Enterprise DNA

Omni by Enterprise DNA

Enterprise DNA Resources

Thought leadership & research. Practical AI operating-system thinking for owners, operators, and teams doing real work.

220k+

Data professionals

Omni

AI agents and apps

Audit

Map the manual work

Key Findings

Most AI pilots fail because owners track the wrong numbers. Here's what actually matters: hours recovered and revenue protected.

How to Measure AI ROI Without Fake Metrics
Insight ai

How to Measure AI ROI Without Fake Metrics

Sam McKay

I see this every week. A business owner shows me their AI dashboard with impressive numbers: “We’ve processed 10,000 documents!” or “Our AI handled 500 customer interactions!” They’re excited. They spent money, implemented tools, got their team trained. But when I ask what changed in their P&L, I get blank stares.

The numbers look good. The activity is real. But nobody can tell me if they made more money or freed up their best people to do higher-value work. That’s the problem with how most firms measure AI. They’re tracking motion, not outcomes.

After running audits with 220,000+ professionals and working directly with dozens of service firms, I’ve watched this pattern repeat. Owners get sold on AI promises, implement tools, measure the wrong things, then wonder why their margins haven’t improved. The vendors are happy because you’re using their product. Your team is busy because they’re feeding the AI. But your business isn’t materially better.

The Vanity Metrics That Waste Your Time

Most AI measurement frameworks are borrowed from enterprise software companies or tech startups. They track usage rates, adoption percentages, and processing volumes. These metrics make sense if you’re selling AI software. They’re useless if you’re running a professional services firm or trades business.

Here’s what I mean. A consulting firm implements an AI tool to help with proposal writing. After three months, they report that 80% of their team has used it and they’ve generated 200 proposals with AI assistance. Sounds great. But when we dig into the actual business impact, we find that proposal win rates stayed flat, the sales cycle didn’t shorten, and senior consultants are still spending the same hours reviewing and fixing AI-generated content.

The AI got used. The activity happened. The business didn’t improve.

I’ve seen accounting firms track how many tax returns their AI reviewed. Marketing agencies count how many social posts their tools generated. Construction companies measure how many project documents got processed. All motion. None of it tied to whether they made more money or got their time back.

The real issue is that these metrics let you feel productive without being profitable. You can show your team charts that go up and to the right. You can justify the software spend to your bookkeeper.
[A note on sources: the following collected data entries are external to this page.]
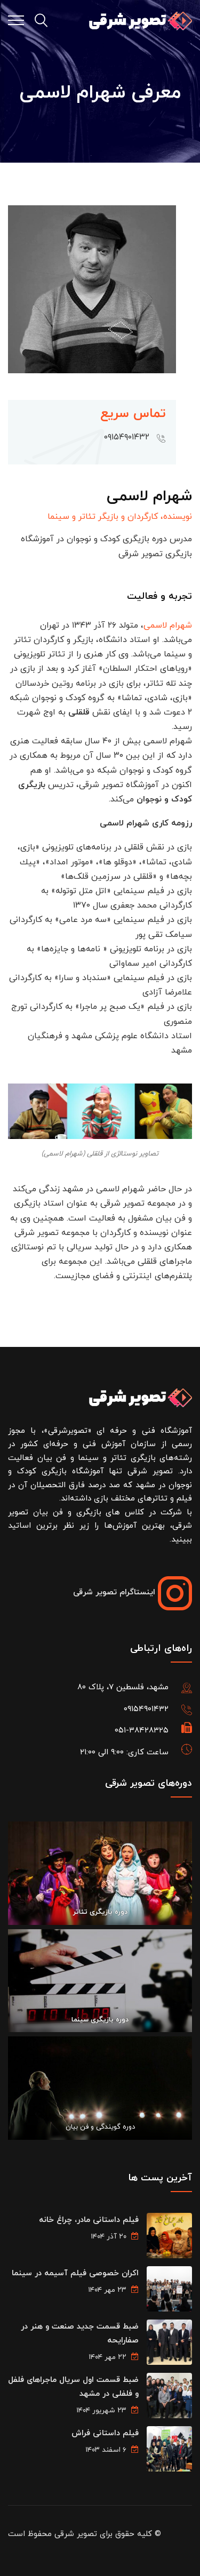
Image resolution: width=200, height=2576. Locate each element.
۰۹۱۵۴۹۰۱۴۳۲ (146, 1709)
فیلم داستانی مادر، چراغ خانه (89, 2220)
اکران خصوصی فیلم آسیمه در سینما (75, 2273)
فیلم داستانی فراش (105, 2433)
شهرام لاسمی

But you can’t point to additional revenue or recovered capacity that lets you take on better clients.

What Actually Matters: Hours and Revenue

After working through this problem with dozens of firms, I’ve landed on two metrics that matter: hours recovered and revenue protected. Everything else is noise.

Hours recovered means actual time that your team used to spend on a task that they no longer spend because AI handles it. Not “AI assists with it” or “AI speeds it up.” Full recovery. The task happens without human intervention, or the human time required drops to near zero.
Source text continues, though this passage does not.